PROBLEM DETAILS ->
Search the entries for the word "agent". Copy each line in which it is found.

[Stored dataset items]
● ● ●
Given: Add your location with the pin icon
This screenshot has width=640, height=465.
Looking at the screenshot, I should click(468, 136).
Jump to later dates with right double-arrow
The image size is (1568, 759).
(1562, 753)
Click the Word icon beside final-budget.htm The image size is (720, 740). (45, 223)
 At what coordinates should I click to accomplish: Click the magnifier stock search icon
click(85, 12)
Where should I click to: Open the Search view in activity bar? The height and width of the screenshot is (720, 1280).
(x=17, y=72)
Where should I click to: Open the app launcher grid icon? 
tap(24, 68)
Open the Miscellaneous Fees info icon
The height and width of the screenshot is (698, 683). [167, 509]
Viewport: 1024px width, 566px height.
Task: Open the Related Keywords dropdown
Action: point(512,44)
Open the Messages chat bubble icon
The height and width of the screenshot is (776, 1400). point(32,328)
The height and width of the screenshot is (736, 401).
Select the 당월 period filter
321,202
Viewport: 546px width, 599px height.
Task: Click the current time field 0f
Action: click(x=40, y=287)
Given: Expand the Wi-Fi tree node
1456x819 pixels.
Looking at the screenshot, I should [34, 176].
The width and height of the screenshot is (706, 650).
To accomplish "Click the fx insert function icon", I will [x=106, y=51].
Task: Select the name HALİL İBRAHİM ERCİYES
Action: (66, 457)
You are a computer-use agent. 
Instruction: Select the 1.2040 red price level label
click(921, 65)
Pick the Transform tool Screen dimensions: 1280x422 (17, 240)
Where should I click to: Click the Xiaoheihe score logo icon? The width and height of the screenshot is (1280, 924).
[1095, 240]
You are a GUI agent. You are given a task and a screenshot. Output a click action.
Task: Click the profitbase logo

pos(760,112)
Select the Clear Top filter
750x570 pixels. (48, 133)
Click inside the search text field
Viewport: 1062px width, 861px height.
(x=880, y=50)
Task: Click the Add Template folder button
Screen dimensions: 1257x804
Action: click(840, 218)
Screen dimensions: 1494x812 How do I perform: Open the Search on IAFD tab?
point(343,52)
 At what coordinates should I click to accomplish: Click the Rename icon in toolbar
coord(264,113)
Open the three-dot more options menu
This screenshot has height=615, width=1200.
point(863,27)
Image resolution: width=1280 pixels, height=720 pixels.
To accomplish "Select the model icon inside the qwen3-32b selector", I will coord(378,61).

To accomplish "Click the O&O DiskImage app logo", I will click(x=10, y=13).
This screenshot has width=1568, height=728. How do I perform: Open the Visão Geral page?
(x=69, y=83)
● ● ●
RESPONSE AREA ->
You are a computer-use agent. 
You are a GUI agent. You are given a task and a screenshot. Output a click action.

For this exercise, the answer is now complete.